Do this: Update the material below by replacing "dropdown" with "menu" and changing nothing else, and leave the pictures out of your answer.

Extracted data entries
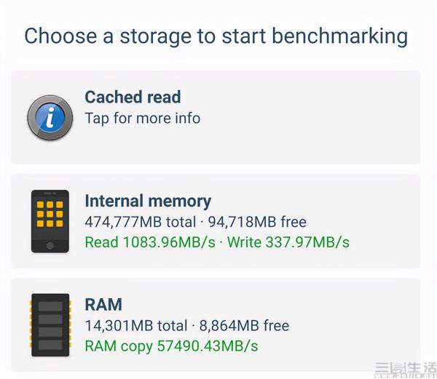Viewport: 437px width, 379px height.
Task: Click the RAM chip icon
Action: [50, 325]
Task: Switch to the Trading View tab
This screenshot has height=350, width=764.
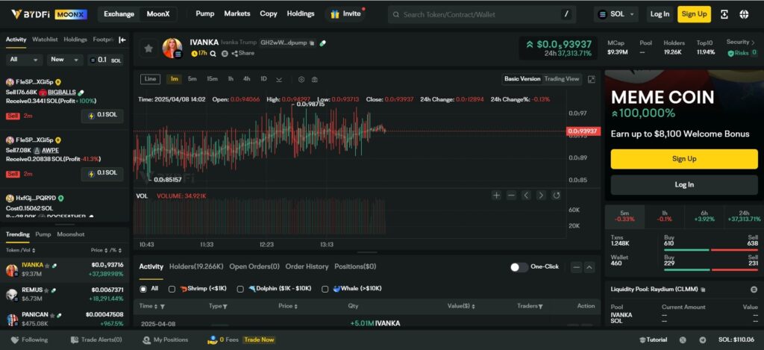Action: point(561,79)
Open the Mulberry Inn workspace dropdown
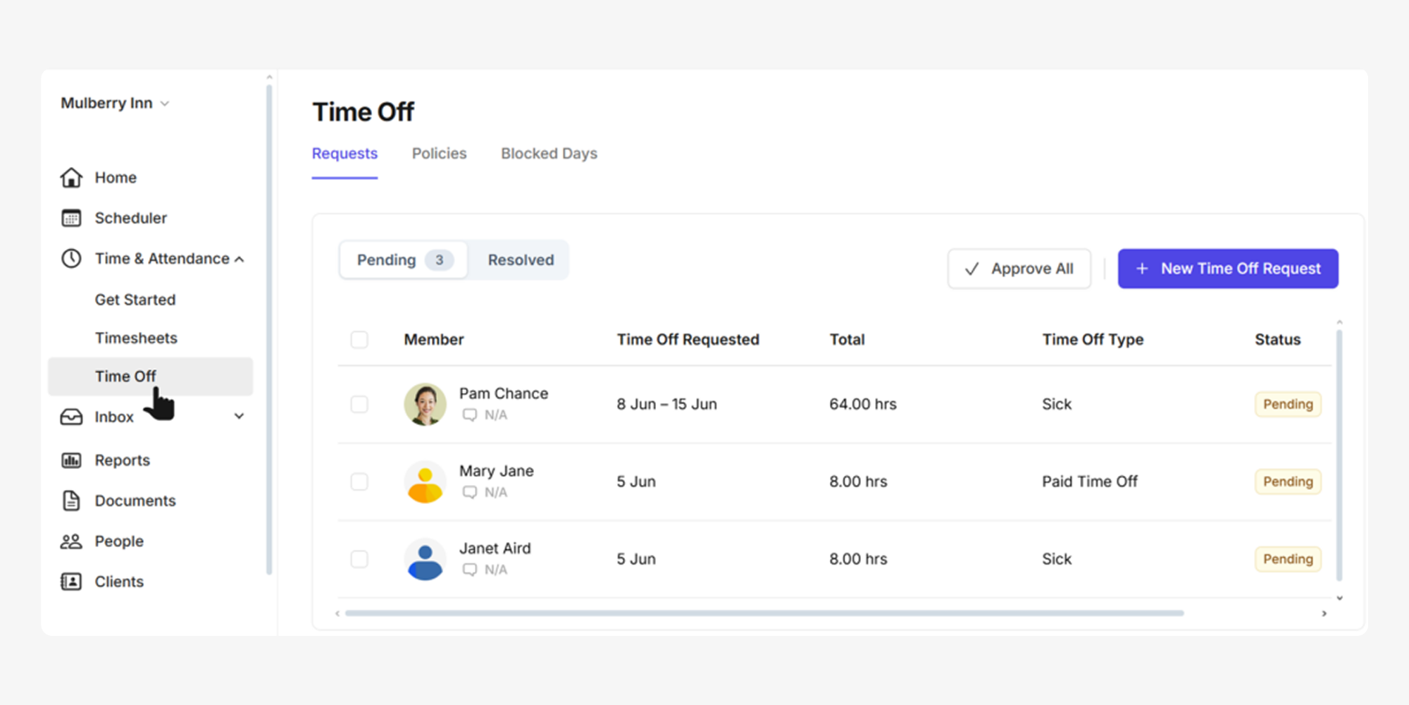Screen dimensions: 1409x705 (115, 104)
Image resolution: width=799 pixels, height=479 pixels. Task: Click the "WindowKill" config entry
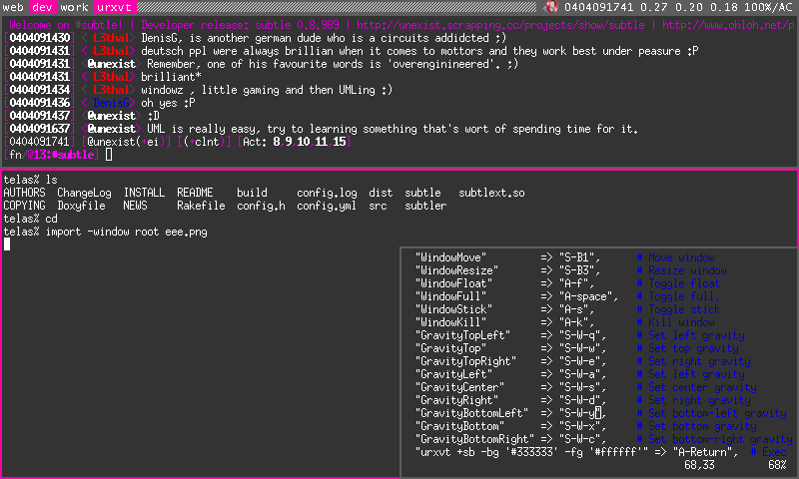451,322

Output below:
Viewport: 437px width, 379px height.
Task: Click the RAM chip icon
Action: [50, 325]
Task: Switch to the Trading View tab
This screenshot has height=350, width=764.
Action: point(561,79)
Open the Mulberry Inn workspace menu
Screen dimensions: 1409x705 (115, 104)
Image resolution: width=799 pixels, height=479 pixels. Task: Click the "WindowKill" config entry
451,322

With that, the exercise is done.